São muito comuns também casos como o de Kathiuska Antunes, que foi casada com o pai de seus filhos, mas que depois da separação os abandonou, causando tristeza, transtornos emocionais e claro, revolta. “O mais velho é o que mais sente falta. Ele não vê o pai há meses…O pai continua morando na mesma cidade. Hoje com outra mulher e uma filha de 2 anos. Ele trabalhou por muito tempo há menos de duas quadras da nossa casa, nesse período se eu não levasse o menino lá, ele também não o visitava. Já chorei muito ao ver a tristeza e expectativas do meu filho que mesmo com tanta frustração guardada, ainda aguarda a visita do pai”.
Kathiuska Antunes tem dois filhos, um de sete e outro de três. O mais novo nem sabe o que é um pai, apesar deste morar na mesma cidade e trombar com ela pelas ruas e fingir não vê-la. Como lidar com essa situação tão comum em nossa sociedade? Como é difícil para uma mulher colocar esse homem na justiça, depois de tanto vínculo afetivo. Maria Inez orienta a procurar a justiça sim e se fazer valer os direitos da criança: “toda mulher precisa e deve fazer valer os direitos de seu filho, mesmo que não precise da colaboração material do pai da criança. Que faça uma poupança para a criança, se não precisa da pensão, mas que não abra mão dela por orgulho. É importante para a criança saber que o pai cumpre ao menos com as obrigações legais básicas. O que percebemos e sentimos é que a questão financeira é sim muito importante, mas o que machuca mesmo o coração desta mãe é ver o filho esperando pelo pai e não entender porque esse pai não se comove:” Hoje eu diria a ele que ele está perdendo a oportunidade de conhecer as pessoas maravilhosas que os filhos dele são.

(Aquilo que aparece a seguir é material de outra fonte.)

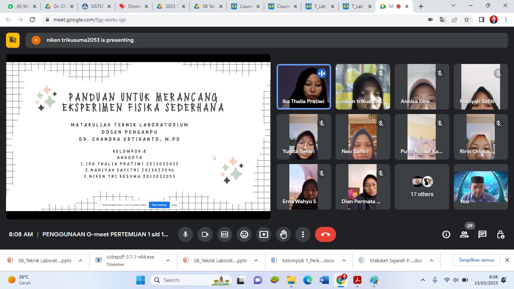
Task: Turn on closed captions
Action: coord(225,234)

Está deixando de cativar lembranças felizes na memória deles. Está deixando de aprender diariamente o que é amor”, desabafa Kathiuska.
A relação da mãe é imensurável
Por fim e não menos importante, Maria Inez Espírito Santo, a terapeuta consultada pela Reportagem Especial Filhos da Mãe lembra que a relação da mãe com os filhos é imensurável e muito mais profunda que a do pai, portanto é compreensível que um homem que não seja um bom companheiro, que não tenha em sua índole a questão do respeito, do amor enfim, venha a ser mais propício ao abandono:” a maternidade é uma experiência muito mais profunda que a paternidade. Ao gerar uma criança você tem a oportunidade de se envolver visceralmente com ela, desde o primeiro segundo de sua existência. Por isso é tão difícil ser mãe suficientemente boa, sem exagerar, nem deixar faltar o que é essencial. Mas quando há possibilidade, os homens podem ser pais maravilhosos! Na verdade, se são bons parceiros (que é diferente de serem apenas bons amantes) têm mais condições de exercer bem a função paterna e equilibrar essa relação mãe/ bebê, maravilhosa, de extrema responsabilidade, mas que necessita de ser equilibrada”.
Independência
“Com certeza, a maior independência da mulher, sua reivindicação pelos seus direitos básicos, podem, talvez, dar a alguns homens a sensação de incapacidade em igualá-la e há pais que se anulam, persistindo num comportamento adolescente pela vida afora”. (Maria Inez do Espírito Santo, é educadora, terapeuta cultural e escritora. Foi fundadora e diretora da Escola Viva, em Petrópolis -RJ, uma instituição pioneira do trabalho considerado atualmente como de Inclusão).
*Ivny Matos é mãe solteira, atriz, jornalista, radialista, palhaça e poeta. Gestora da Dona Música Produções Culturais & Comunicação e colaboradora deste jornal.